- [TASK DETAILS]: When you reach the line that contains "Instruction: Click the last" in the data below, start reproducing lines exactly, and stop after the line that contains "You are a computer-use agent. This".

- [RECORDS PROVIDED]:
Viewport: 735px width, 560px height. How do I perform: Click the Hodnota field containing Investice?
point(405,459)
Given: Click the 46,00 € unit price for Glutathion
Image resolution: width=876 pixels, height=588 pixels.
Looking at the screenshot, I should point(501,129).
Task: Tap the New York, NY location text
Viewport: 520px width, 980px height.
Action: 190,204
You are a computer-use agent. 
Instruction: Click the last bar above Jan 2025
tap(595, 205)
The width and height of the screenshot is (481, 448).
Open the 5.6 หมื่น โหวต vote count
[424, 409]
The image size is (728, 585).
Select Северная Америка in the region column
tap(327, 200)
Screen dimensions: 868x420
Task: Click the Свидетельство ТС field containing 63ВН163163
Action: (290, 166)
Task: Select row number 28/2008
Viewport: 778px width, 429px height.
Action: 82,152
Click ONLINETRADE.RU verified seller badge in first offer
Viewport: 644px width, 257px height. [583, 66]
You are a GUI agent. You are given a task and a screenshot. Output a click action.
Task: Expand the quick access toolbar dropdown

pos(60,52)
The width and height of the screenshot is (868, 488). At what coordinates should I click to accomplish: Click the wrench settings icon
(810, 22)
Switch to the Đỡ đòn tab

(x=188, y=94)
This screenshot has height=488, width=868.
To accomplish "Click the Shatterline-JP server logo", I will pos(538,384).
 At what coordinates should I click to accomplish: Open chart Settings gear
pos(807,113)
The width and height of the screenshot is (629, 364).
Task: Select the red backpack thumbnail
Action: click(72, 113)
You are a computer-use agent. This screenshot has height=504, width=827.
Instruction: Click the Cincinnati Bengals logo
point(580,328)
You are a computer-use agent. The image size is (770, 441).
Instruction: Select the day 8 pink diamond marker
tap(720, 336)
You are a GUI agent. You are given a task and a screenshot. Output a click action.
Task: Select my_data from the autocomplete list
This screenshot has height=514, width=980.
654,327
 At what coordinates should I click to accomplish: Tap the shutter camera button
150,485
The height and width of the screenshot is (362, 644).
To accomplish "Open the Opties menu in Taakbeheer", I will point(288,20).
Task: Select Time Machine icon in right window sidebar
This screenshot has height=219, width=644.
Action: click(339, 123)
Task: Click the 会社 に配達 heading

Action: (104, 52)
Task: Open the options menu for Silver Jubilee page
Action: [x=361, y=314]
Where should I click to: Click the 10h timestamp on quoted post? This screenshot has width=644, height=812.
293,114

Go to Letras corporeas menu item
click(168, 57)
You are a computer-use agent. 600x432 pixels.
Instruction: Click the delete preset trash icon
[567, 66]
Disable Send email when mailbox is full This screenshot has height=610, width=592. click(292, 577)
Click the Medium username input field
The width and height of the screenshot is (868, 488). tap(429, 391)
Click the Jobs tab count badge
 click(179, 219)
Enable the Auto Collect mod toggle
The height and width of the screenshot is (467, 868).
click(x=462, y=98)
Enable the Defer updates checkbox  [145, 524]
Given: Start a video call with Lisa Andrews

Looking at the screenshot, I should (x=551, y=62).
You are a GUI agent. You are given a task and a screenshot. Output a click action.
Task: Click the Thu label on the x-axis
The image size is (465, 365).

- [RESULT]:
Instruction: Click the last bar above Jan 2025
tap(595, 205)
The width and height of the screenshot is (481, 448).
Open the 5.6 หมื่น โหวต vote count
[424, 409]
The image size is (728, 585).
Select Северная Америка in the region column
tap(327, 200)
Screen dimensions: 868x420
Task: Click the Свидетельство ТС field containing 63ВН163163
Action: (290, 166)
Task: Select row number 28/2008
Viewport: 778px width, 429px height.
Action: 82,152
Click ONLINETRADE.RU verified seller badge in first offer
Viewport: 644px width, 257px height. [583, 66]
You are a GUI agent. You are given a task and a screenshot. Output a click action.
Task: Expand the quick access toolbar dropdown

pos(60,52)
The width and height of the screenshot is (868, 488). At what coordinates should I click to accomplish: Click the wrench settings icon
(810, 22)
Switch to the Đỡ đòn tab

(x=188, y=94)
This screenshot has height=488, width=868.
To accomplish "Click the Shatterline-JP server logo", I will pos(538,384).
 At what coordinates should I click to accomplish: Open chart Settings gear
pos(807,113)
The width and height of the screenshot is (629, 364).
Task: Select the red backpack thumbnail
Action: click(72, 113)
You are a computer-use agent. This screenshot has height=504, width=827.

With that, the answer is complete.